## How to complete this task
Copy exactly the lines of the material below that run from the one containing "You are a computer-use agent." through the one containing "Edit the tet.bruno". Copy no other lines.

Extracted records section start

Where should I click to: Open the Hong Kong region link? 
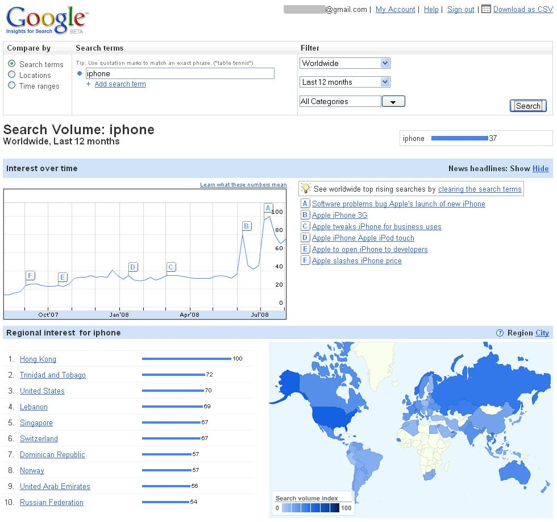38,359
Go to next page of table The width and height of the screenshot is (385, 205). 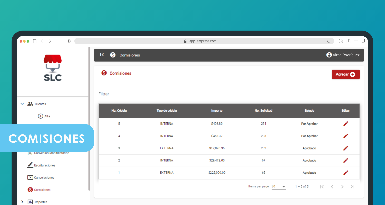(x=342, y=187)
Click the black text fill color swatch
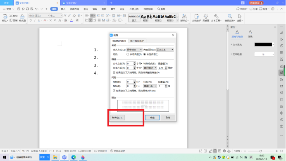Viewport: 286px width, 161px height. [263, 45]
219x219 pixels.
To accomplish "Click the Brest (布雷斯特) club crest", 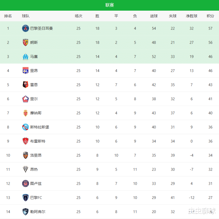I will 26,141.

Extracted records section end
Extracted records section start

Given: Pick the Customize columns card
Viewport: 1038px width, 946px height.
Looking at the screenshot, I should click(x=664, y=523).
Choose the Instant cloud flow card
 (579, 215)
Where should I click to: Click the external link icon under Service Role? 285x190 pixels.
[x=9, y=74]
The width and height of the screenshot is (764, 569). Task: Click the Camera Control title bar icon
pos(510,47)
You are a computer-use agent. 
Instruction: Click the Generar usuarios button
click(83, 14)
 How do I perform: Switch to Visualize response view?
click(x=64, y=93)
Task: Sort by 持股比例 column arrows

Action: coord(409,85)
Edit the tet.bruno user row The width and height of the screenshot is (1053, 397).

Extracted records section end
Extracted records section start

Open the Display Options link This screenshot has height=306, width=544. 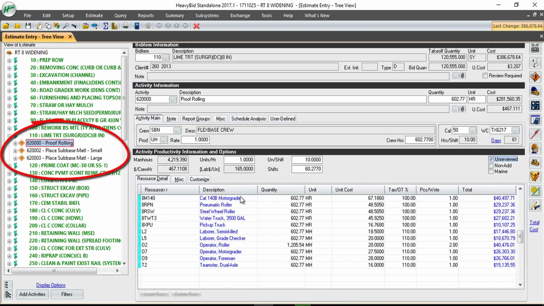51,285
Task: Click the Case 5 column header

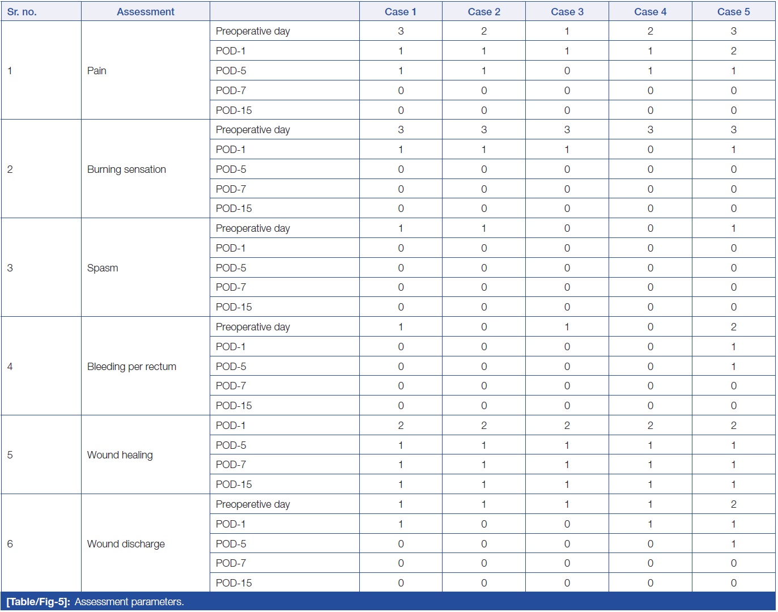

Extracted records section end

## Answer to this exercise
You are a computer-use agent. 
Instruction: Click the Generar usuarios button
click(83, 14)
 How do I perform: Switch to Visualize response view?
click(x=64, y=93)
Task: Sort by 持股比例 column arrows

Action: coord(409,85)
Edit the tet.bruno user row The width and height of the screenshot is (1053, 397).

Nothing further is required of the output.